Tüp mide operasyonu olan bir kişi normale göre daha az yemek tüketebilir ama yenilen gıdaların emiliminde herhangi bir azalma olmadığı için, tüketilen gıdanın kalorisi vücut tarafından tamamiyle emilir. Özellikle iştah oluşumunda önemli olan Ghrelin isimli hormon üreten bölgelerin çıkarılması ile gıdalara karşı duyulan istek azalmaktadır.
Tüp mide operasyonu genellikle laparoskopik olarak gerçekleştirilir. Yani kapalı olarak gerçekleştirilir. Beş adet ufak keşiden karın boşluğuna giriş yapılır. Tüp mide operasyonları sırasında midenin büyük bir bölümü vücuttan çıkarıldığı için bu operasyon türünün geri dönüşümü mümkün olmamaktadır.

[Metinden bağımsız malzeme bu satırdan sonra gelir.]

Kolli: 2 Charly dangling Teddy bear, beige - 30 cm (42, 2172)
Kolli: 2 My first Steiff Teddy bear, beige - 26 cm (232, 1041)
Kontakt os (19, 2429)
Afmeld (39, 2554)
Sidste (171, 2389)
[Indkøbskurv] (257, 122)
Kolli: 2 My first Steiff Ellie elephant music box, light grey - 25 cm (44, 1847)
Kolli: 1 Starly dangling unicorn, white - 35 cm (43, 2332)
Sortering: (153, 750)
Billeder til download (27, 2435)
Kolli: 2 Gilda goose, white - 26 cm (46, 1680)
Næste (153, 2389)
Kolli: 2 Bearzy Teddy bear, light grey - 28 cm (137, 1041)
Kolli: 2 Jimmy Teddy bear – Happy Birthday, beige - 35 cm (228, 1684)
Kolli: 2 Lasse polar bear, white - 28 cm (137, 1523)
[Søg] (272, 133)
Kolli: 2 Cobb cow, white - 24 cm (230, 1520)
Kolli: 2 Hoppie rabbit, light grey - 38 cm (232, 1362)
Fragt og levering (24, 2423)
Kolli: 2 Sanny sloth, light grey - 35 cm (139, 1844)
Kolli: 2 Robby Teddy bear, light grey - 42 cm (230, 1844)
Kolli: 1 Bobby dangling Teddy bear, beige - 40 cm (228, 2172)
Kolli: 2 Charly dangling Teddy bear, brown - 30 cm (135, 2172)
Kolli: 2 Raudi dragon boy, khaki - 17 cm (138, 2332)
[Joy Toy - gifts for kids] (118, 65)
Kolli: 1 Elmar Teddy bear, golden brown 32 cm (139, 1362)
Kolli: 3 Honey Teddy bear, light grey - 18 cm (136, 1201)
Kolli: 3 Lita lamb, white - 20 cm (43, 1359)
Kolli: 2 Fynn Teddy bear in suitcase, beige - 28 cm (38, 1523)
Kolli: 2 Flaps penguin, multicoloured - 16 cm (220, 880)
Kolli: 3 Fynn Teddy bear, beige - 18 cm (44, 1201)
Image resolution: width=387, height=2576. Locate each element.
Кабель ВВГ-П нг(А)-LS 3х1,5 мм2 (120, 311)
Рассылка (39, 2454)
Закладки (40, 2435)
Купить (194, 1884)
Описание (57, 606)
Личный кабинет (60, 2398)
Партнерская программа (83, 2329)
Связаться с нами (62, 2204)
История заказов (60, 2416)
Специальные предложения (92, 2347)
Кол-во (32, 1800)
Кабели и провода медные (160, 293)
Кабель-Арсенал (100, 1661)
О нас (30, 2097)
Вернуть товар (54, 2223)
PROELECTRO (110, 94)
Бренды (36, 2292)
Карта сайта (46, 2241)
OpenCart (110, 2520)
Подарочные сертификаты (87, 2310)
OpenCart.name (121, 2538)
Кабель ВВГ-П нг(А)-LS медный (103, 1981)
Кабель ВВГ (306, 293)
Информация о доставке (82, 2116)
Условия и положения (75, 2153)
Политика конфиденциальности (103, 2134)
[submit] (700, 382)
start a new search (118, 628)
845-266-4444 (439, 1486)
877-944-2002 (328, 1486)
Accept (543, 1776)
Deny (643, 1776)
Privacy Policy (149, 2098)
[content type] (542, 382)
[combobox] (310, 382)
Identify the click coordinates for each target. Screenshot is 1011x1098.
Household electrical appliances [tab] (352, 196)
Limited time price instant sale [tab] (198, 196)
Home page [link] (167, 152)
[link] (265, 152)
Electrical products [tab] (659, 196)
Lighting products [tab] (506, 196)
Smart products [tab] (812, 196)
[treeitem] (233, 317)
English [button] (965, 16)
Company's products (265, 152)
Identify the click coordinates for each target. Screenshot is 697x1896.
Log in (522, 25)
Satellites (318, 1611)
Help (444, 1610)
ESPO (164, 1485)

Tüp mide operasyonu sonucunda küçültülmüş mide ile tüketilen gıda miktarı azalırken emilimin aynı kalması bu operasyonun dezavantajlarından birini oluşturur. Veya başka bir deyişle az miktarda ama kalori değeri yüksek gıdalarla beslenen biri yediklerinin kalorisini tamamıyla alır. Bu da tüp mide ameliyatı sonrası geri kilo alımı oranını yükseltir. Bir diğer dezavantajı ise vücuttan çıkarılan yüzde seksen oranındaki midenin yok ediliyor olmasıdır. Bu sebeple midenin artık orijinaline geri dönüşü artık mümkün olmayacaktır.
Tüp mide operasyonu sonrası pilor ve duodenum korunduğu için diare veya dumping sendromunun olmaması, ciddi malabsorbsiyona neden olmaması, kolay uygulanabilir bir teknik ve dolayısıyla ameliyat süresinin daha kısa olması, anastomoz yapılmaması önemli avantajlarındandır.